Les hasards de la vie nous font parfois perdre notre chemin, nous engageant sur une voie qui n'était initialement pas la nôtre mais qui l'est devenue par la force des choses. C'est sur ce constat que
Benedict Wells, écrivain allemand, construit le récit de son quatrième roman «
La fin de la solitude » publié en 2016. C'est en effet ce qui arrive à Jules, le narrateur, lorsque ses parents sont tués dans un accident de voiture. À partir de là, sa vie devient une succession de ratés, tous plus ou moins liés à cet évènement fondateur, pierre d'angle de sa nouvelle existence.
Le roman s'ouvre sur le réveil de Jules Moreau à l'hôpital à la suite d'un terrible accident de moto. Avoir côtoyé la mort de près lui fait revenir en mémoire un événement tragique de son enfance : à l'âge de onze ans, il perd ses parents dans un accident de voiture dans le sud de la France. Devenus orphelins, sa soeur Liz, son frère Marty et lui-même se retrouvent à vivre en pensionnat. Privés de leurs parents et séparés dans l'institut, ils tentent tant bien que mal de faire face à la solitude. Comment grandit-on en ayant perdu ses repères ? Chacun des trois jeunes fait face comme il peut, à sa façon. Liz devient une jeune femme qui fuit sans cesse et surtout elle-même, Marty se lance à corps perdu dans une vie bien rangée et Jules se cherche. Une personne va cependant donner un élan à la vie de Jules : elle s'appelle Alva. Pensionnaire comme lui, ils passent leur temps ensemble mais finissent par se séparer, se retrouver, s'éloigner à nouveau et bis repetita.

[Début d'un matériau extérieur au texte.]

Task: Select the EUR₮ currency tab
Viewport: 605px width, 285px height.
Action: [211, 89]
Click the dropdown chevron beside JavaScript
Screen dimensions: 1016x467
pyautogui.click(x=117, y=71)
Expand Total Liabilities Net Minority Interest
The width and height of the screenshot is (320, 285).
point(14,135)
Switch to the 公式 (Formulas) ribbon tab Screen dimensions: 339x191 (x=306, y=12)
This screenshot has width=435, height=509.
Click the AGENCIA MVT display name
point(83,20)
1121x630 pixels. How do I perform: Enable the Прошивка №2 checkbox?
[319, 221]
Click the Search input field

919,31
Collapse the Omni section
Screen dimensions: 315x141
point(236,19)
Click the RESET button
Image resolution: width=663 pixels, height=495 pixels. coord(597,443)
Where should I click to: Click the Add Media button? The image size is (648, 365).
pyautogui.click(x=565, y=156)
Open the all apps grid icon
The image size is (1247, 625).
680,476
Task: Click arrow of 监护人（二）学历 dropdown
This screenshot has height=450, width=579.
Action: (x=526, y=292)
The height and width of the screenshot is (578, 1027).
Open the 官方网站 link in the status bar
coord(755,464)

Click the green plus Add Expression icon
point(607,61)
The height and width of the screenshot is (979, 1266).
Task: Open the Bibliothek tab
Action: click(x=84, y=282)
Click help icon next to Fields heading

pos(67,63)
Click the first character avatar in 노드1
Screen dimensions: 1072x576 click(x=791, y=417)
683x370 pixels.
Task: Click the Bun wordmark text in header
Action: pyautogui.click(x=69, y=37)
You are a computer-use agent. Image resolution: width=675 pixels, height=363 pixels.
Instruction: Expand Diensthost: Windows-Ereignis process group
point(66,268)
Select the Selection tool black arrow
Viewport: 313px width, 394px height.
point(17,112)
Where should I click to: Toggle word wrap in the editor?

Ce roman est ainsi à la fois un récit initiatique sur le deuil, la résilience et l'importance des liens familiaux mais surtout une histoire d'amour entre deux solitudes qui tentent de s'apprivoiser mais prennent la fuite par peur. le sujet est intéressant et peut être bouleversant à plein d'égard mais force est de constater que le fond dramatique et des destins brisés ne suffisent pas à faire un grand livre. En l'espèce, il est difficile de saisir la personnalité des trois frères et soeurs y compris le héros narrateur. On peine à s'attacher à eux car ils n'ont jamais pris forme. Tout au long du livre, ils restaient tous assez abstraits, sans épaisseur.
Finalement, on referme le livre avec le sentiment d'avoir assisté à des drames familiaux et des moments de vie forts sans avoir été touché une seule fois. le style d'écriture – sans être désagréable – est d'une froideur clinique (le fait que l'auteur soit allemand n'y est peut-être pas étranger…).
Pire, ces relations qui oscillent au gré des séparations, études, travail, échecs, succès, mariages, séparations, retrouvailles, maladies, décès et autres incidents de la vie, paraissent toxiques à bien des égards. Cela vire carrément au malsain à plusieurs moments notamment du long passage sur la cohabitation à trois, dans un chalet suisse, entre Jules, Alva et son mari. Cette situation semble artificielle, peu vraisemblable et dérangeante.
Enfin, il est important de prévenir que le lecteur est malmené entre plusieurs aller-retours temporels. Chaque chapitre est défini par une date importante pour le narrateur, Jules. le rapport au temps de
Benedict Wells est très particulier, on a le sentiment que ce sont les passages qu'il omet, les événements de la vie de ses personnages qu'il ne raconte pas, qui sont les importants.
Au final, si tout semblait réuni pour que ce livre séduise, la magie littéraire ne fonctionne pas. de bien minces trouvailles qui ne risquent pas de nous laisser un souvenir impérissable de cette lecture dans la durée.